A Single-chain Bifunctional Gonadotropin Analog Is Secreted from Chinese Hamster Ovary Cells as Two Distinct Bioactive Species

• Published in: The Journal of biological chemistry Vol. 279; no. 43; pp. 44286 - 44293
• Main Authors: Vicenta Garcia-Campayo, Albina Jablonka-Shariff, Irving Boime
• Format: Journal Article
• Language: English
• Published: United States American Society for Biochemistry and Molecular Biology 22.10.2004
• Subjects: Animals; Antibodies, Monoclonal - chemistry; Blotting, Western; CHO Cells; Chorionic Gonadotropin - metabolism; Cricetinae; Culture Media, Conditioned - pharmacology; Dimerization; Dose-Response Relationship, Drug; Follicle Stimulating Hormone - metabolism; Gonadotropins - chemistry; Gonadotropins - metabolism; Ligands; Molecular Conformation; Protein Binding; Protein Conformation; Protein Structure, Tertiary; Radioimmunoassay; Receptors, FSH - metabolism; Recombinant Proteins - chemistry; Structure-Activity Relationship; Time Factors; Transfection
• ISSN: 0021-9258; 1083-351X
• DOI: 10.1074/jbc.M408386200

One of the major developments in exploring structure activity relationships of the glycoprotein hormone family was the genetic engineering of single chains comprised of the common α subunit and one or more of the hormone-specific β subunits tandemly arranged.

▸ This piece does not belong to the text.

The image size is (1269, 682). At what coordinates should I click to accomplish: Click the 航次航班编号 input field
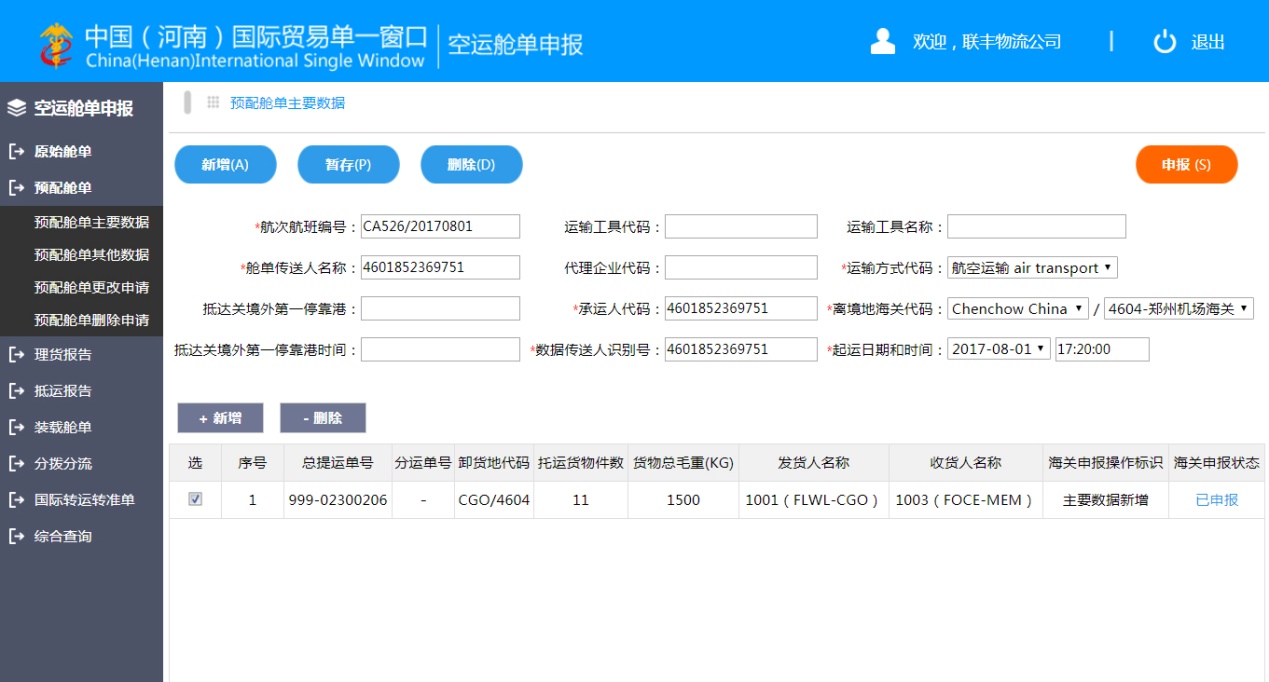(440, 227)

These studies indicate that there is a structural permissiveness in the quaternary relationships between the subunits and biological activity. However, the conformational relationships between the ligand and the receptor are unclear. Bifunctional triple-domain analogs represent an ideal model to address this issue. Does a single molecule possess the ability to simultaneously interact with both specific receptors or are there two functionally distinct species in the chimeric population? Here we show, using a preadsorption protocol comprised of Chinese hamster ovary cells expressing either the luteinizing hormone (LH)/chorionic gonadotropin (CG) or follicle-stimulating hormone (FSH) receptor, that at least two distinct bioactive populations of the dually active triple-domain chimera FSHβ-CGβ-α are synthesized, each corresponding to a single activity (CG or FSH). Furthermore, we show that these bioactive populations form distinct stable heterodimer-like contacts. That there is not a single biologically active species formed during synthesis of the chimera implies that in vivo the heterodimer exists in multiple conformations and is not a static rigid molecule.